__Trecho para leitura__.
»»

Essa progressão deve igualmente bastante à imigração e ao surgimento das igrejas chamadas de "étnicas", bem presentes nas cidades. Essas igrejas funcionam como peneiras de entrada para os migrantes africanos e sul-americanos. São de lugares essenciais de apoio. Lá eles encontram também a música e o idioma que lhes lembra do país de origem.
swissinfo.ch: Nelas as pessoas podem encontrar respostas imediatas e concretas às suas preocupações, sejam elas de ordem metafísica, psicológica, física ou material. Essas igrejas praticariam uma espécie de individualização ou até mercantilização da religião?
O. F. : Sim, em certo sentido. Nós estamos em uma sociedade individualizada, baseada na emoção e que atribui uma grande importância à procura da identidade. O discurso evangélico se desenvolve e se adapta às necessidades atuais. Ele apoia-se menos no pecado ou na penitência, mas muito mais nas questões de desabafo e desenvolvimento interior. E ele ocorre com ajuda de certos textos bíblicos, onde se estima que a explicação do ser humano venha tanto do lado espiritual como da psicologia.
swissinfo.ch: Seu colega, Jörg Stolz, gosta de comparar a religião a um mercado, onde é necessário ter um perfil claro para se destacar. As igrejas evangélicas são mais fortes nesses pontos do que as outras?
O. F. : A gente não pode comparar o mercado das religiões com o mercado econômico. O religioso não é uma reprodução da sociedade, pois senão perderia sua essência. Os evangélicos conseguiram, por um lado, construir um discurso crítico face à sociedade, integrando ao mesmo tempo suas conquistas. Por exemplo, os evangélicos insistem fortemente sobre os dons individuais e espirituais. O indivíduo pode se exprimir através dos seus talentos, suas capacidades, pedir a palavra durante os encontros. Nesse sentido, podemos falar de uma adaptação à modernidade.

««

__Conteúdo dos dados__.
»»

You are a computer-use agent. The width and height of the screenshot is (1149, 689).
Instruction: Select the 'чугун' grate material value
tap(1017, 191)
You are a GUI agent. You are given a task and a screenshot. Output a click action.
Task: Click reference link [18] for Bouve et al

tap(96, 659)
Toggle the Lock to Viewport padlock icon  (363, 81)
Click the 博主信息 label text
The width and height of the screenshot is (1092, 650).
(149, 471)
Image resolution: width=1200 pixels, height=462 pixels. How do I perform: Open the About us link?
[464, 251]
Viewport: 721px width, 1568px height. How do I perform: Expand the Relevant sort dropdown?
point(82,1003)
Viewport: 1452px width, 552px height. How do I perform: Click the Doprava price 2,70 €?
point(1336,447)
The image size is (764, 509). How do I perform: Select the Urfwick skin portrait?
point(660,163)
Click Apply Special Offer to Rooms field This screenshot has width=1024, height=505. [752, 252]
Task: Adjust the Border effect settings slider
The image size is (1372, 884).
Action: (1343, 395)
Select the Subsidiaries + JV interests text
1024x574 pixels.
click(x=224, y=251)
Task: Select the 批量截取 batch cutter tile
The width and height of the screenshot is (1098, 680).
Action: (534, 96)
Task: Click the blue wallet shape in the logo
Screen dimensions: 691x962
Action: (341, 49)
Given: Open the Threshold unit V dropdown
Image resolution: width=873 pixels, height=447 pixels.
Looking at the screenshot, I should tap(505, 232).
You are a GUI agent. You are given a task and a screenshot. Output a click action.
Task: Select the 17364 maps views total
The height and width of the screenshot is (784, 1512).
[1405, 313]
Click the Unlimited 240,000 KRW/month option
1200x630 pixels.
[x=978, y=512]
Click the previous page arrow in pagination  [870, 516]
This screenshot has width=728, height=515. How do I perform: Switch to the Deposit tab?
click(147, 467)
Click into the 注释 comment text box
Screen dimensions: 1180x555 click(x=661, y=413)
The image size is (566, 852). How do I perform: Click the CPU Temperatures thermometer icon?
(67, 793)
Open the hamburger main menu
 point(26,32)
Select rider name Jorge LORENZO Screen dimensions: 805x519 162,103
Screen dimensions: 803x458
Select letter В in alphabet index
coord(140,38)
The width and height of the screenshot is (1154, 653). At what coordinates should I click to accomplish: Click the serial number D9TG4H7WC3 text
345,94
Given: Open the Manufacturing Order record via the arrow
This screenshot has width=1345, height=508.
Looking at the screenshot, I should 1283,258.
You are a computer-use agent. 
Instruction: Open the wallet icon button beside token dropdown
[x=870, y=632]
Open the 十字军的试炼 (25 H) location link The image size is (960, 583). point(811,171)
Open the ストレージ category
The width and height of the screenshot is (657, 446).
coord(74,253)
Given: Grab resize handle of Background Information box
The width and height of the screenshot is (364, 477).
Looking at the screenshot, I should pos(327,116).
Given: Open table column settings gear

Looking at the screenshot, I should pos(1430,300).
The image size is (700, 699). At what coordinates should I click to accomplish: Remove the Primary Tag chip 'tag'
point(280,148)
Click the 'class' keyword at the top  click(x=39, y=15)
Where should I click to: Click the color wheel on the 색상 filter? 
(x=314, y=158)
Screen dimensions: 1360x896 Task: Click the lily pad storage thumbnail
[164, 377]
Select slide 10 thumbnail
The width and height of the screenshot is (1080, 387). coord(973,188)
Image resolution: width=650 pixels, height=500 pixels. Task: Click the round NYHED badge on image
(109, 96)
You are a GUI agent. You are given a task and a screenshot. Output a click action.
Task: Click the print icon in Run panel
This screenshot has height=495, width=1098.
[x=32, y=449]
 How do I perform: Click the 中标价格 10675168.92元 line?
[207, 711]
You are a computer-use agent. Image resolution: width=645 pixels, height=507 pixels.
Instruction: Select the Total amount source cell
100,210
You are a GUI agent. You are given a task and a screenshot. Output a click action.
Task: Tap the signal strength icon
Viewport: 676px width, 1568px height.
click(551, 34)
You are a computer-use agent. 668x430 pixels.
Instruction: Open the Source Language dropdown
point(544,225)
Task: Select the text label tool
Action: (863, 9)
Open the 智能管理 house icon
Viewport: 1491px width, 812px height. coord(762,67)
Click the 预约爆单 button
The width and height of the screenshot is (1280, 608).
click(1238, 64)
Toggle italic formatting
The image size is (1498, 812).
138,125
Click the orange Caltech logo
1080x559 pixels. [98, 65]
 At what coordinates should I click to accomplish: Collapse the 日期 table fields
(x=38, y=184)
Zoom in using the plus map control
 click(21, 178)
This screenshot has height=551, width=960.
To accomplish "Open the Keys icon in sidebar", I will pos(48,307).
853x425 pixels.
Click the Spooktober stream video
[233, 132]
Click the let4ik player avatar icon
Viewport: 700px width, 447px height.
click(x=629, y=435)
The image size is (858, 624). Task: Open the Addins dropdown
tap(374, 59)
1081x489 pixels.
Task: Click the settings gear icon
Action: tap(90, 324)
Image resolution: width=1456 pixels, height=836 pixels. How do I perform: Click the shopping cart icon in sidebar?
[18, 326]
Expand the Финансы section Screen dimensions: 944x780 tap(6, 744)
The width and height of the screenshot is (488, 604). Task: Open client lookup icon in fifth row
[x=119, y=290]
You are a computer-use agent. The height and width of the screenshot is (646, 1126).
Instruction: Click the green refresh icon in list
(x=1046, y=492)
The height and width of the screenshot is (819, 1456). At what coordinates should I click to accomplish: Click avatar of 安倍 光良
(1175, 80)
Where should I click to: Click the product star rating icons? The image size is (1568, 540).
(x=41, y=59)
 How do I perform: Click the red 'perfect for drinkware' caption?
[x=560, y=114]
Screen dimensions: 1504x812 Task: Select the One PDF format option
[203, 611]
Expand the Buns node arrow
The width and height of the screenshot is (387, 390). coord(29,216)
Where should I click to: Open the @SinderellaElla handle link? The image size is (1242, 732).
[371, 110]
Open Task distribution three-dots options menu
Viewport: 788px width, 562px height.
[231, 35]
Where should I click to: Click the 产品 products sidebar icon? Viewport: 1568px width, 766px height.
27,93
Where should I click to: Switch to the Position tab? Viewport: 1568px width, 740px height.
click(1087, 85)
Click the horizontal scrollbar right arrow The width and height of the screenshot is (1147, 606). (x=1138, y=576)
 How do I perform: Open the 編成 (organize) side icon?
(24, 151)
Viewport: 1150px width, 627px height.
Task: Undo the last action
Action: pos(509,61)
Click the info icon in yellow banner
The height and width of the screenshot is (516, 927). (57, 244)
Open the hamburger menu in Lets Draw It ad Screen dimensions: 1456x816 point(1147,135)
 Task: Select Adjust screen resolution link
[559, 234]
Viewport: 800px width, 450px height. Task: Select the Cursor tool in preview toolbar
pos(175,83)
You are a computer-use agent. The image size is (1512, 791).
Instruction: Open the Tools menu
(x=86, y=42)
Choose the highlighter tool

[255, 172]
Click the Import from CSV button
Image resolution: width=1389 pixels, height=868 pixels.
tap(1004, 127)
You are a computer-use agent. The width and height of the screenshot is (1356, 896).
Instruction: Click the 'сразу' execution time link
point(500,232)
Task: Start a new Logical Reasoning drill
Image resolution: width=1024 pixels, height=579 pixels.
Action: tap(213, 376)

««

__Tarefas propostas__.
**a)** Enumere todas as ordens de preocupações que, segundo a entrevista sobre as igrejas evangélicas, podem encontrar respostas imediatas e concretas nessas igrejas.
**b)** Transcreva o trecho da entrevista sobre as igrejas evangélicas que começa em "Essa progressão deve" e termina em "mercantilização da religião?", substituindo "igrejas" por "comunidades".
**c)** Prossiga a entrevista sobre as igrejas evangélicas a partir da última resposta apresentada.
Os dados não são necessários para a resolução.

__Respostas do exercício__.
**a)** Metafísica, psicológica, física e material.

**b)**
Essa progressão deve igualmente bastante à imigração e ao surgimento das comunidades chamadas de "étnicas", bem presentes nas cidades. Essas comunidades funcionam como peneiras de entrada para os migrantes africanos e sul-americanos. São de lugares essenciais de apoio. Lá eles encontram também a música e o idioma que lhes lembra do país de origem.
swissinfo.ch: Nelas as pessoas podem encontrar respostas imediatas e concretas às suas preocupações, sejam elas de ordem metafísica, psicológica, física ou material. Essas comunidades praticariam uma espécie de individualização ou até mercantilização da religião?

**c)**
Para que um movimento religioso tenha sucesso, ele deve ser ao mesmo tempo rigoroso e não fundamentalista. Se ele se adapta demais à sociedade ambiente, ele se esfria, mina a moral dos mais fervorosos e será difícil para ele de sobreviver sem o apoio do Estado. Ao contrário, se o movimento é demasiadamente fundamentalista, ele vai excluir o resto da sociedade e perder em atratividade. Isso é válido para todas as religiões.
swissinfo.ch: Mensagem simplista e até redutora, distanciação das igrejas tradicionais, conservadorismo assumido: as igrejas evangélicas são o pendente dos movimentos populistas na política?
O. F. : Nós muitas vezes criticamos os evangélicos de simplificarem sua mensagem ou a realidade. Em parte isso é verdadeiro no que diz respeito à compreensão do Evangelho. A abordagem é simples, a mensagem é clara e direta: para ser salvo, o fiel deve crer em Jesus Cristo. No entanto, na composição sociocultural dos evangélicos, encontramos também intelectuais ou pessoas altamente qualificadas, pessoas que refletem e restituem a complexidade à vida humana.
swissinfo.ch: Na América do Norte, as igrejas evangélicas se confundem com a direita ultraconservadora. Esse é o caso também da Suíça?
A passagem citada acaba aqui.